Likewise, running interpolated at 2,560 by 1,600 looks pretty good, too. So you have those two fallback options for boosting frame rates. Even then, make no mistake, you’re going to want a serious graphics card. We’re talking Nvidia 970 or AMD 290 at minimum.
That said if you can play at native 4K, bloody well do. It’s a genuine whole new thing / I’ve just seen the future experience. That amount of detail over such a huge panel area is a sight to behold. The scale is simply vast. Hop over here to get an idea of just how much bigger it is than something like a 23-inch monitor.
In some ways it’s too good. Some of the textures in something like Shadow of Mordor look pretty ghastly and blocky. Few if any games will fully stand up to the full exposure that 4K brings. But that’s early adoption for you.
In the meantime, the highs are very high indeed. It’s also worth remembering that you can pick one of these things up for the long haul. Gaming with a decent GPU will be pretty darn nice right away. In a couple of years, you can hook up the latest graphics and really make the most of it. More than just future proof, it’s actually ahead of its time.
As for the specifics of this Philips monitor, they have me somewhat vexed. It’s a ‘VA’ or vertical alignment rather than IPS or TN, which has its pros and cons.
The black levels are really nice and the colours are decently vibrant. But the viewing angles aren’t great, which is a major flaw on such a large panel. There’s a noticeable drop off in brightness along the bottom inch or two of the panel due to the limitations of the viewing angles.
On the subject of input lag, I haven’t done any detailed testing but if there is any, it’s not acute. I couldn’t detect any next to a Dell 3007. Of course, there’s no 120Hz-plus refresh. No G-Sync. No FreeSync. How much longer before an affordable 40-inch 4K monitor with those features turns up? I suspect it’s a long way out, if ever. You simply cannot have it all in one monitor.
Then there’s the stand, which is entirely non-adjustable, betraying its HDTV origins. It does have a 200mm VESA mount at the rear. If I buy one, I’ll be making use of that VESA option.
On the other hand the bezel is super slim and the chassis is compact, which only adds to the up-to-the minute feel, making those 30 inchers look even clunkier.
Of course, one big worry is early adopter syndrome. The very first iteration of any new tech or form factor is usually a bad call. Wait for round two or three for bugs to be ironed out and prices to tumble.
The thing is, that doesn’t always apply to screens. Even today, 30-inch panels aren’t much cheaper than they were at launch. And the earliest 30 inchers aren’t all that far off the latest for overall performance.
Given the TV origins of the panel, maybe that’s not actually a relevant yard stick and we can indeed expect even cheaper 40-inch 4K monitors soon. But I doubt they’ll be dramatically cheaper really soon. And over six, seven, eight or more years, does it really matter if you paid £400 or £550 up front?
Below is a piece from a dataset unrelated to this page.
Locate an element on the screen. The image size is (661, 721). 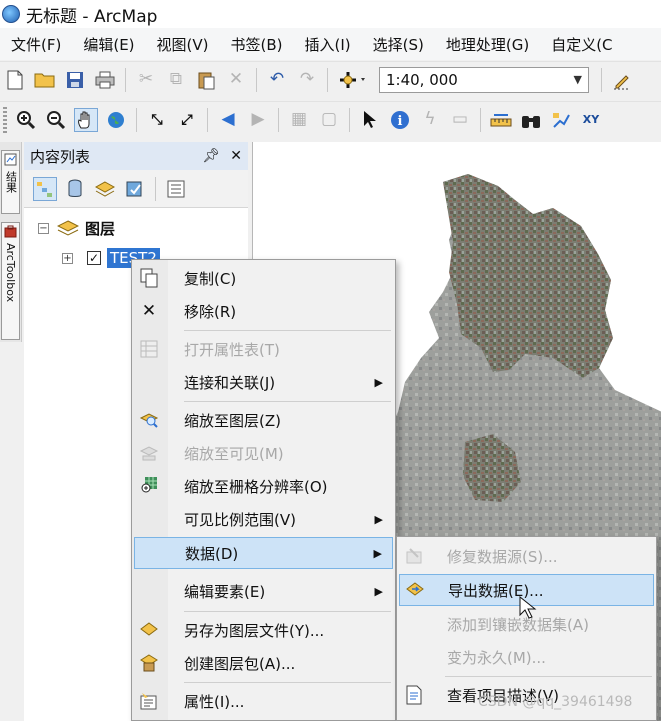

All of which amounts to something of a personal pep talk. I’ve been talking the 4K talk. Will I walk the 4K walk? 4K at 28 or even 32 inches isn’t for me. Windows and the web remains fundamentally bitmapped, putting a limit on usable pixel pitches. Those lovely new 34-inch super-wide panels don’t quite do it either, as spectacular as they are in some games.
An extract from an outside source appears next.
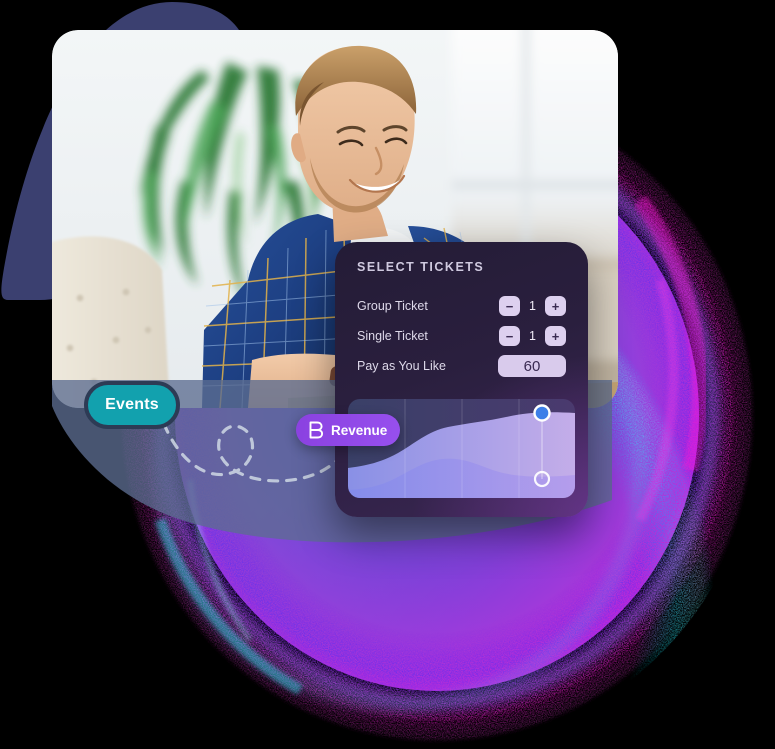  Describe the element at coordinates (556, 306) in the screenshot. I see `increment-button-group: +` at that location.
But having seen this Philips screen, I’m certain 40-inch 4K is in my near future. Whether it’s this particular screen, well, watch this space…
If any of you are seriously considering this display, check out this HardForum thread for early adopter experiences.
I’ve seen reports of non-square pixels on the Philips BDM4065UC. I cannot confirm or deny but if true, it again likely reflects the HDTV target market of its panel. For we mere gamers, it’s not a major issue. If you moonlight in design, it may be a deal breaker.